The loud chorus of “imminent recession” derived from an inverted 2/10s yield curve which reached minus 5 bpts in the US in mid August is a distant memory today. That spread has rapidly widened to 26 bpts whilst the overall yield curve from 4 week T-Bills to 30 Yr Treasuries is positively sloped from front to back.

The FED’s three rapid easings in 2019 have reconfigured the curve, injected liquidity and produced a wave of confidence that is producing an asset sector rotation momentum which may see out 2019 and well into 2020. Rising interest rates accompanying record breaking equity markets across all indices are drawing in significant amounts of cash which has sat on the sidelines in a risk off psyche for both debt and equity markets during most of 2019.

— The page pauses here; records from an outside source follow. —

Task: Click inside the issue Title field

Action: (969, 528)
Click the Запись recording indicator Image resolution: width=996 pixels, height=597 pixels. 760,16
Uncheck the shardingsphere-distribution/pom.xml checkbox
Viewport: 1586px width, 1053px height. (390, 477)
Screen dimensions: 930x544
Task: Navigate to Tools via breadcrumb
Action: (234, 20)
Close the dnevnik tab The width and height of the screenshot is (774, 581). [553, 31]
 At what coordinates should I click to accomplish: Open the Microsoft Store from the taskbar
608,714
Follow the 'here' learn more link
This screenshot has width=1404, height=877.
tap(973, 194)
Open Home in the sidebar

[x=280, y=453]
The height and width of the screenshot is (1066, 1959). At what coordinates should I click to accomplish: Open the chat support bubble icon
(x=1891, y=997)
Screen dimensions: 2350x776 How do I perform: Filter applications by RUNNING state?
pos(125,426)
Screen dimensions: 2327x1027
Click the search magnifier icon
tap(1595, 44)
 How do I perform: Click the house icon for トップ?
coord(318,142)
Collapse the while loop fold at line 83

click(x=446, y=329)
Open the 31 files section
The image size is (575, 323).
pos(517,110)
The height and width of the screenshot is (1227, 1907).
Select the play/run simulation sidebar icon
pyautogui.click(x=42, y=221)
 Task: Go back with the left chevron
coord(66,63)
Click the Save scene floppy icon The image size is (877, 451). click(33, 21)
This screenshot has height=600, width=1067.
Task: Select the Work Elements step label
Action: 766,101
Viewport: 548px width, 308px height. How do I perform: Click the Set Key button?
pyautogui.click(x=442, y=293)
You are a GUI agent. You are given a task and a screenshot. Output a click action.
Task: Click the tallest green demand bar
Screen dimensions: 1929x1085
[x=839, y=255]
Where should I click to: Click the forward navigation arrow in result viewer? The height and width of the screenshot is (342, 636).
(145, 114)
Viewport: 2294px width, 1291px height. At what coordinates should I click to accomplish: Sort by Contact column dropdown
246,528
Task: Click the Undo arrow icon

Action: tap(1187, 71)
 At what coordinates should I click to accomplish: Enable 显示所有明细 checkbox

The normalisation of key global yield curves are also reducing their straddling of negative interest rates with the Japanese 10 year moving from minus 26 bpt in August to only minus 4 bpts today. It is clearly making significant progress toward being 1 bpt positive and may then operate within a range of +10 bpts to minus 10 bpts for the near term. It would be an ideal scenario for investors if 2020 is the year we return to normal shaped yield curves within the context of synchronised global growth and a resumption of reward for term risk. Potential risk premia is making a comeback! I hope the Australian Bank’s resume more generous 2-5 year rates to reflect this.

The nab business survey improved slightly in October, but remained at below average levels. Confidence rose from zero to +2, while conditions increased from 2 to 3. It would be good to see a sustained turnaround from the zero point and not head into negative territory. Let’s see if Christmas 2019 can be a catalyst for a positive start to 2020. Yield curves are predicting this.